I'm a software researcher, who in my spare time mentors a robotics team, helping on the software side of things. For years, I keep coming back to the same question. How to determine the robots position, and heading during our competitions. We have tried a number of things with varying degrees of success/failure. Encoders on the drive wheels, accelerometers, gyroscopes, etc. I recently bought an IMU with a 3 axis accelerometer, 3 axis gyro, and 3 axis magnetometer, all preprocessed by an Arduino, and outputting the value to a serial port. I thought surely there must be a way to take all these measurements, and get a composite view of position and heading. We are using mechanum wheels on this particular robot, so wheel encoders are not particularly useful. I've looked around and there's a lot of talk about orientation using quaternion with sensor fusion using similar boards, but it very unclear to me how to take the quaternion and the estimation and come up with x,y distance from the starting position. Now my time window for these measurements is small, ~15 seconds, but I need it to be pretty accurate within that window. I'm about ready to abandon using the IMU, and try something else. One idea is to use a usb ball mouse to try and track robot motion but I'm certain that the mouse is going to get banged around way too much leading to noise and invalid results. As a side note: robot's about 2ft x 3ft base weighting in at 120 lbs. Any thoughts or suggestions appreciated.
How to estimate a robot's position depends on how well you'd like to estimate it. If you just need a rough guess, try odometry, it works OK. For better results, you have to incorporate more sensors. That's an incremental process that involves a lot of sensor fusion, and suddenly, you've built an Extended Kalman Filter.

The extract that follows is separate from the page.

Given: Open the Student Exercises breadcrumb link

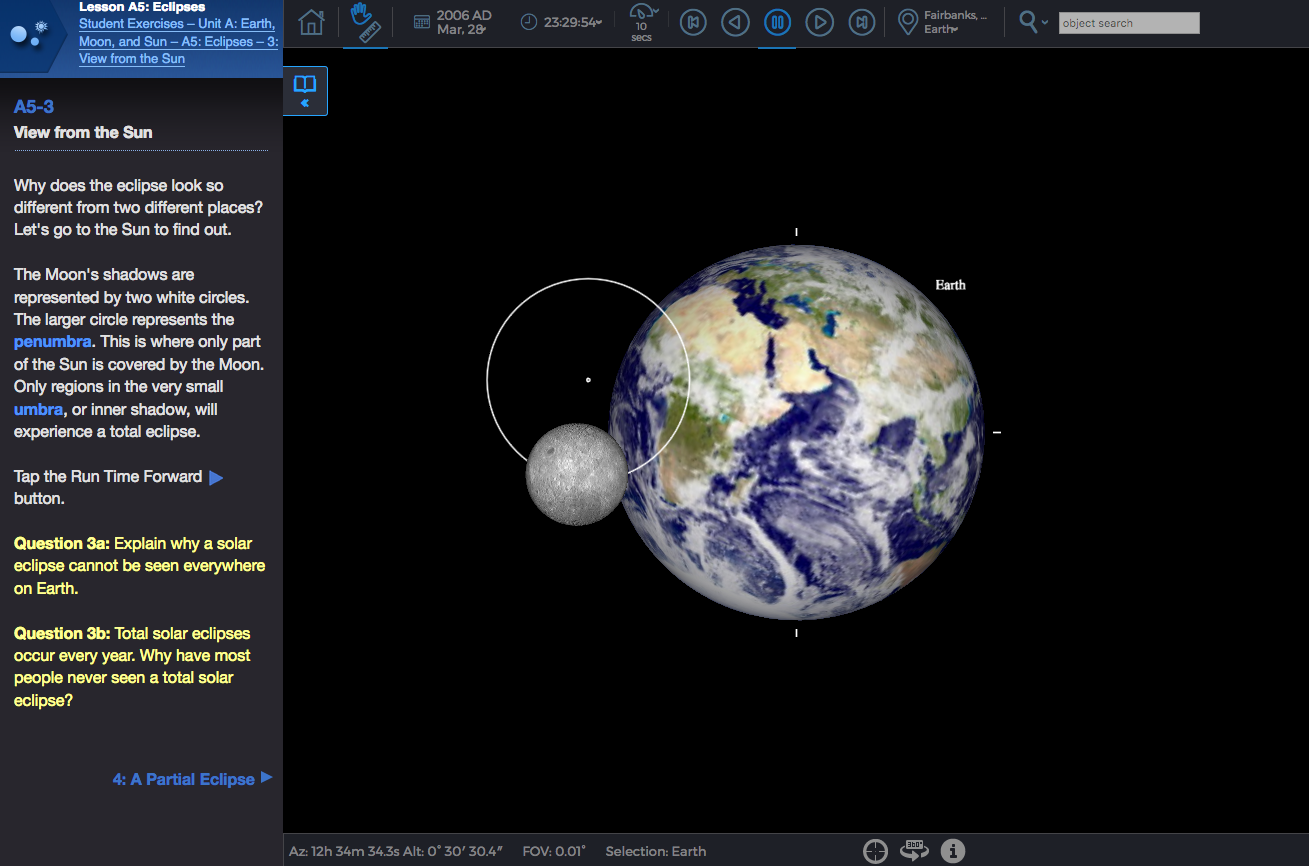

The best way, in my opinion, is to use each sensor to form it's own estimate. Then, take a weighted average of the resulting estimates. The weights correspond to the certainty associated with each estimate. This, in essence is the Kalman Filter. What is missing is how to estimate the certainties. This is the hard part of the KF. Try some ad hoc values as a start. You'd be surprised how well this can work.
This is addressed as a first-principals question in any major robotics textbook and even here, on this site.

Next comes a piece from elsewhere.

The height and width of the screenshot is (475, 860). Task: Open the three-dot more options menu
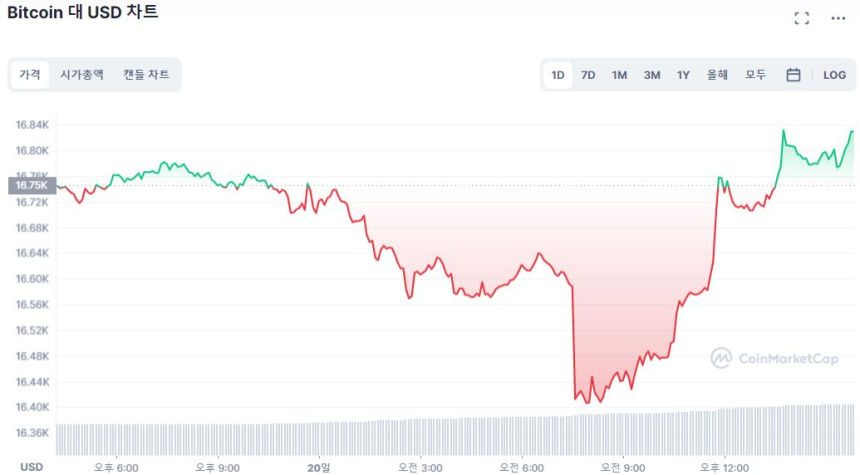[838, 18]
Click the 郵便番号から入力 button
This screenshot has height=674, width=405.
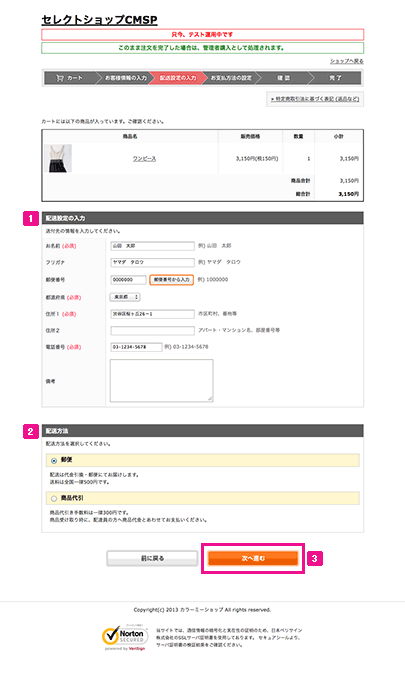[x=172, y=280]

On this site, we have addressed many questions related to this problem.
- how to fuse linear and angular data in a KF. This is probably a good starting point as it also covers the KF / EKF
- how to choose a good imu for a wheeled robot
- how to fuse multiple position estimates
- Why do I need a kalman filter
- what is a suitable model for two wheeled robots
and many more I've missed.
But honestly, these are heavy-handed approaches. You must understand the basics (estimating position from odometry, for example) to understand the rest.

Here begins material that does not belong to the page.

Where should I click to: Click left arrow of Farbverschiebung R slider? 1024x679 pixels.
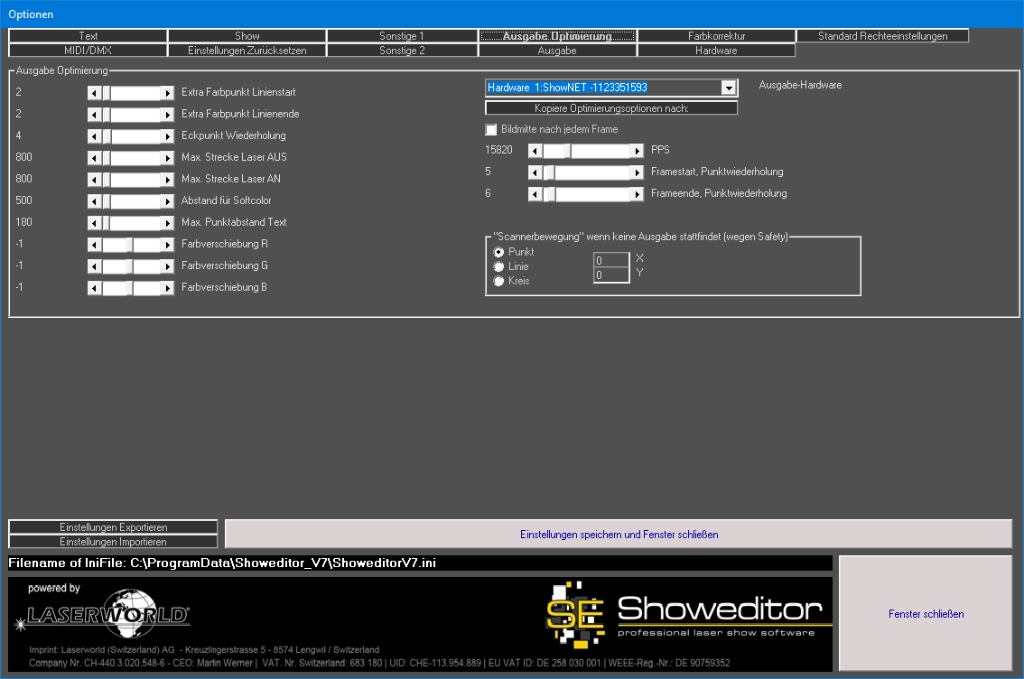point(94,245)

I am not allowed to comment, so I have to add a reply. By position, do you mean the location in space (so X, Y coordinates), or orientation (tilt, etc)?
If position, you can use the accelerometer values and integrate acceleration to get distance traveled, though this is fairly inaccurate. We have tried to do this for a quadcopter, and the drift due to error is quite large.
You can use an accelerometer with a gyroscope together, and a Kalman filter to get a better idea for how far the robot has moved in each direction. Here is a previous discussion on this topic.
The tilt you can calculate directly from accelerometer values (but filter them, even an FIR filter would work ok).
Heading you can get from the gyroscope and/or the magnetometer. The gyroscope detects rotation, so make sure it is somewhere near the center of your robot (or whereever the axis of rotation is).
I hope that helps. I have to go teach, but I'll come back in an hour and add some more info.